Device for switching the direction of flow in an intersection between a plurality of microchannels (1, 3, 5) which meet at an intersection (9) wherein at least one of said microchannels (5) is provided with pressure pulse generating means (17, 19) for changing the flow through said microchannels (1, 3, 5).

Description

Flow controlling device and method
Field of the Invention
The present invention relates to devices and methods for controlling the flow of fluids in microchannels.
Prior Art
In the field of micro-assaying, pharmaceutical production and other processes using small particles it is often necessary to supply or extract very small doses or samples of a reagent or substance being tested. In some cases it is even desirable to dispense or separate only one molecule/particle of the substance. In order to achieve this, volumes of liquid containing molecules/particles of substances of interest need to be made to flow through microchannels, i. e. channels have widths and heights which have dimensions in the order of micrometers, and the flow needs to be switched between different outlets so that the molecules/particles of interest are directed to one outlet while the bulk of the rest of the liquid is sent to another outlet. In order to ensure that the molecules/particles of interest are directed to the correct microchannel, the time between the molecule/particle being detected and it being switched should be as short as possible, preferably around I millisecond or less.
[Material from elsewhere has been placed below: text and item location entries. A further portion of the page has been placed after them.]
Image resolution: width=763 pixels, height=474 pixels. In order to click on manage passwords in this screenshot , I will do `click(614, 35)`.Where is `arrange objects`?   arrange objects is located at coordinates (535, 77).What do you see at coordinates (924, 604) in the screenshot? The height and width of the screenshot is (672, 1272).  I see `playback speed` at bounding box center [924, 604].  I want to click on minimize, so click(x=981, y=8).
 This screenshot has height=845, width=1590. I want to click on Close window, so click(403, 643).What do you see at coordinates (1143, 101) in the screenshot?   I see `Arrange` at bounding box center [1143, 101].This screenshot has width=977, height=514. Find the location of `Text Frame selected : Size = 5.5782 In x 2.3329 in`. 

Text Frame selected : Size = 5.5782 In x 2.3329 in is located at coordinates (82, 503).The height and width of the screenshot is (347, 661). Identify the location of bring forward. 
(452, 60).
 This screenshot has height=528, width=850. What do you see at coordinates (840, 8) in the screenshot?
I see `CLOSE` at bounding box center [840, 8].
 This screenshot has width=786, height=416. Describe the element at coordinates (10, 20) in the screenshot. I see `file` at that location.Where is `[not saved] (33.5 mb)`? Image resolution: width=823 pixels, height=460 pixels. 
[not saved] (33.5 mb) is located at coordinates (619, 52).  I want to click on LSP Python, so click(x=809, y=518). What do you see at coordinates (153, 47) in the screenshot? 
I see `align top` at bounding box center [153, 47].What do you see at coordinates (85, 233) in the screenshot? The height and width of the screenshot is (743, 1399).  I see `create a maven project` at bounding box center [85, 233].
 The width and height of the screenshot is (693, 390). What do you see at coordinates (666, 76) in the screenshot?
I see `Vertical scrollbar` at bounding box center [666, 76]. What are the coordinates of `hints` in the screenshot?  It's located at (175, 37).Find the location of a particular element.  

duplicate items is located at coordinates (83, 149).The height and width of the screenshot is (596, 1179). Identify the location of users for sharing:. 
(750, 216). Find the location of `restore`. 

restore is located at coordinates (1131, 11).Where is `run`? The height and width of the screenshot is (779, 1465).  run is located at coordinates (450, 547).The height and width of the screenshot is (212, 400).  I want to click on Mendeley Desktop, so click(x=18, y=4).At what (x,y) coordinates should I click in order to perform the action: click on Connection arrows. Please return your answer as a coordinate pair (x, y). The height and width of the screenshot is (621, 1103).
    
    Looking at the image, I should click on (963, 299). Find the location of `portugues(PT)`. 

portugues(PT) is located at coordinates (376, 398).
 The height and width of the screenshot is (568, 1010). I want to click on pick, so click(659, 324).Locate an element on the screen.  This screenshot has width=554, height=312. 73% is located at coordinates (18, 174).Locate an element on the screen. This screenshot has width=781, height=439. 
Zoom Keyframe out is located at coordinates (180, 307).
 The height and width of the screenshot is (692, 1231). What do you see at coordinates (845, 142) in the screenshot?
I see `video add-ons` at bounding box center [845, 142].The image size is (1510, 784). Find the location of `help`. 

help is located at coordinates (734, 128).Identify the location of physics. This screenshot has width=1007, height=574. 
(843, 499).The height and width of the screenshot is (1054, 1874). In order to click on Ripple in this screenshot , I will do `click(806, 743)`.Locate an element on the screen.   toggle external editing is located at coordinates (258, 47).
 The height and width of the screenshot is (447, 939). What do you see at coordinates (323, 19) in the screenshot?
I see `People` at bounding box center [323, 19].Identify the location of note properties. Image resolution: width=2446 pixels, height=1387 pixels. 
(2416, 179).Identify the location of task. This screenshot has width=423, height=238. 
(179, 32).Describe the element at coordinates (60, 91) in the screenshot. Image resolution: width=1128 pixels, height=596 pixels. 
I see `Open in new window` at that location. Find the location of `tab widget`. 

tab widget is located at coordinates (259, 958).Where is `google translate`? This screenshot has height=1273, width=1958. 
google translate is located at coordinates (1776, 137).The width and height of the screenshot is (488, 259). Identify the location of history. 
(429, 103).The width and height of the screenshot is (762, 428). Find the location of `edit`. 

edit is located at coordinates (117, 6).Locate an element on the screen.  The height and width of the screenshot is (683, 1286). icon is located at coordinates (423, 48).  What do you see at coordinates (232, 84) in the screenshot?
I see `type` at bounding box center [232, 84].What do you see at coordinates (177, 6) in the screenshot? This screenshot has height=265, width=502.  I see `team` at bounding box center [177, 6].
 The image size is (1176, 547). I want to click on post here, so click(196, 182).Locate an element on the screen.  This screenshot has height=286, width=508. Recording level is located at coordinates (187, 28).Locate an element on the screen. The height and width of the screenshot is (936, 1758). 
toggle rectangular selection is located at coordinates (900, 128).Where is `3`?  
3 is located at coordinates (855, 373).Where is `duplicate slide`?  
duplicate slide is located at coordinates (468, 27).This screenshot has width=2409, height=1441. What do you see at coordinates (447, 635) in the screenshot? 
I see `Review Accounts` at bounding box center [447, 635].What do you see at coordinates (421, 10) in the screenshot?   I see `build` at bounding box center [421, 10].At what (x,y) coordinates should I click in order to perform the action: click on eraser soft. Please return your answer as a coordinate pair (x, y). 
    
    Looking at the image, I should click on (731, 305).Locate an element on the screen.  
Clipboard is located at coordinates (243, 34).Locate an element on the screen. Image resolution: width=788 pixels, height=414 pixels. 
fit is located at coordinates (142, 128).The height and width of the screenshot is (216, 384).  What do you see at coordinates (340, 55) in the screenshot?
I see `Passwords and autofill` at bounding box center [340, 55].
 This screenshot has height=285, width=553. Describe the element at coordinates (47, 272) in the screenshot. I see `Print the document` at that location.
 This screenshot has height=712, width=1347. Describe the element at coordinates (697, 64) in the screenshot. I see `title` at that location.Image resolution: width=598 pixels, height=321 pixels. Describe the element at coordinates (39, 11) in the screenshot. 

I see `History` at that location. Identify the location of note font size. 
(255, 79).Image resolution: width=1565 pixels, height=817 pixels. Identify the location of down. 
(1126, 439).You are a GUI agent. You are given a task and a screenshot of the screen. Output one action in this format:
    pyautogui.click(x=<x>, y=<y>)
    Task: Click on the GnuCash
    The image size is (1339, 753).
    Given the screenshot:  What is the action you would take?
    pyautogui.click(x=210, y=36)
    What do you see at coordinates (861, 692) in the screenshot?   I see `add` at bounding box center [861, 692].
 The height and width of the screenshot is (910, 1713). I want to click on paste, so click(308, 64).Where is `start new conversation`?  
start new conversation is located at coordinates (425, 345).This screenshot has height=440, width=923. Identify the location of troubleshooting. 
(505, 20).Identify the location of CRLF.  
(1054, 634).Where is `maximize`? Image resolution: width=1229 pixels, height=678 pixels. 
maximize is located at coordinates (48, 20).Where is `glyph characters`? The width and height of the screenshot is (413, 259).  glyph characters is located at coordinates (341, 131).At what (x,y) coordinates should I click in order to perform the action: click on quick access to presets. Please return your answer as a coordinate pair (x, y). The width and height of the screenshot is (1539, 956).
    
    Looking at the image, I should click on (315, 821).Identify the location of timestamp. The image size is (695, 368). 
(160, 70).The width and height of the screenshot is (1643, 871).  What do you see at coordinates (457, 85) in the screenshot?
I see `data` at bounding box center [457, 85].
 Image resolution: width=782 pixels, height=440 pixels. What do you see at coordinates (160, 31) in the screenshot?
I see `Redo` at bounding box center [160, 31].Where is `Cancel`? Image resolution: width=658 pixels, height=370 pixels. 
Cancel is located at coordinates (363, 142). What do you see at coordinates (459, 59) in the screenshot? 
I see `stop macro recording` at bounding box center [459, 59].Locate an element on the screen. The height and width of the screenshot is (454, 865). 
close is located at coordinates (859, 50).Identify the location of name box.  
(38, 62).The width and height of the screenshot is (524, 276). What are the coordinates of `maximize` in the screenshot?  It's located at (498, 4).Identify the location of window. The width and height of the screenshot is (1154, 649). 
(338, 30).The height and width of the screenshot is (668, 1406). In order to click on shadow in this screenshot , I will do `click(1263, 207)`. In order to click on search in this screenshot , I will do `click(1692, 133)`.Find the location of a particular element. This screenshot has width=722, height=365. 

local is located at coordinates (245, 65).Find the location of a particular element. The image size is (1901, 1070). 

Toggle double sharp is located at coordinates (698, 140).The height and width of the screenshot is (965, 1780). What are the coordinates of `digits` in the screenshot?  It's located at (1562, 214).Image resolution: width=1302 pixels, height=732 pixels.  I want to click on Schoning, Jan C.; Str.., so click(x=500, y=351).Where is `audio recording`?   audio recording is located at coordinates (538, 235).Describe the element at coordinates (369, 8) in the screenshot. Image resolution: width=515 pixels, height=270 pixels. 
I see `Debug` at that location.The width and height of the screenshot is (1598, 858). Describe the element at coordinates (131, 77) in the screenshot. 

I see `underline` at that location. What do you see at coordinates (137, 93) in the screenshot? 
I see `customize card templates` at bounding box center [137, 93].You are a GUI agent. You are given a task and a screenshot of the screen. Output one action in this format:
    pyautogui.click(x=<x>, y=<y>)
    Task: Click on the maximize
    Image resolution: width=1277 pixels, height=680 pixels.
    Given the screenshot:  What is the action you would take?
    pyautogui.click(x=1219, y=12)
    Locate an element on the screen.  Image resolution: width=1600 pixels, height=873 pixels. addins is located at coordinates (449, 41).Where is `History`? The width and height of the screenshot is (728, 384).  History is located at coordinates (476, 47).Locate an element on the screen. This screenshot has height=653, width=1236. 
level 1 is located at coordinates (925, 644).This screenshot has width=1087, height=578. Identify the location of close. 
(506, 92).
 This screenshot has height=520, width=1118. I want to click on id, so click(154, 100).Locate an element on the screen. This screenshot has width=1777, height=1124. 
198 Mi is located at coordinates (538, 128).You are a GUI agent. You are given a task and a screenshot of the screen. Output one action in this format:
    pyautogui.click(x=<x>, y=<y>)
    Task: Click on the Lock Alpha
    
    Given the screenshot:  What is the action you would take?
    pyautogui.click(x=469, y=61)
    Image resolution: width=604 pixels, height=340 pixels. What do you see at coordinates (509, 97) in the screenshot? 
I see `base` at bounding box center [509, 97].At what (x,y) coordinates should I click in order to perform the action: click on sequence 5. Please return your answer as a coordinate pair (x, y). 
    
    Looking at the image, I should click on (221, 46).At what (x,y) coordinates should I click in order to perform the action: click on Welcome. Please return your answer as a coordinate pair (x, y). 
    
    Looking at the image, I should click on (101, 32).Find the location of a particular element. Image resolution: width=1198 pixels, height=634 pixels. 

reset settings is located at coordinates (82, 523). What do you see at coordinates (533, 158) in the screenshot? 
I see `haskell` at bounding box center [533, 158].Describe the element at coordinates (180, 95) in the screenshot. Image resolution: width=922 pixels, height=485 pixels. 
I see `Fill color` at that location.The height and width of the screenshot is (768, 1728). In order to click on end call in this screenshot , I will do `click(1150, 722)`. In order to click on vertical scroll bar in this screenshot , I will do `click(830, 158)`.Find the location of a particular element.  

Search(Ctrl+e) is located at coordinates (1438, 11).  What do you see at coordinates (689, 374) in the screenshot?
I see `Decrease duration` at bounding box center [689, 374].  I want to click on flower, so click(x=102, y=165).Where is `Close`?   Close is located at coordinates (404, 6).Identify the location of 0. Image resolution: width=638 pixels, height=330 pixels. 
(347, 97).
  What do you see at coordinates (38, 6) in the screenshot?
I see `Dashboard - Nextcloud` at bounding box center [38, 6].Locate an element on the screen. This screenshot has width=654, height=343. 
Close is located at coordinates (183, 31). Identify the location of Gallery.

One way of switching liquid flow between intersecting microchannels is presented in US patent no. 5 726 404 which describes a device for switching flow between intersecting microchannels by manipulating external driving pressures. In this device a switch comprises three intersecting microchannels, each having a liquid reservoir at its non-intersecting end for liquid inlet and outlet. It has means for applying a driving pressure to each reservoir and means for switching the driving pressure. The switch works by establishing a flow from a first microchannel to a second microchannel by applying a pressure differential between the first and second reservoirs while simultaneously preventing flow into the third microchannel by applying a pressure to the third microchannel which equals the pressure at the junction of the three microchannels. By switching one or more driving pressures, the flow to the second reservoir can be stopped and the liquid flow directed to the third microchannel. A problem with this prior art device is that it needs a driving pressure means for each reservoir and accurate pressure sensing means at the junction of the three microchannels or extensive flow testing and calibrating. Furthermore, it is rather slow acting, as pressure pulses must travel the length of the microchannel from the reservoir to the intersection of the microchannels before the liquid can be made to change direction. Additionally, relatively large pressure pulses are needed in order to overcome the pressure drop in the microchannels. These large pressure pulses require stronger microchannels and lead to larger devices. This is means that such prior art devices are unsuitable for molecule/particle selecting systems when switching times of around 1 millisecond are needed.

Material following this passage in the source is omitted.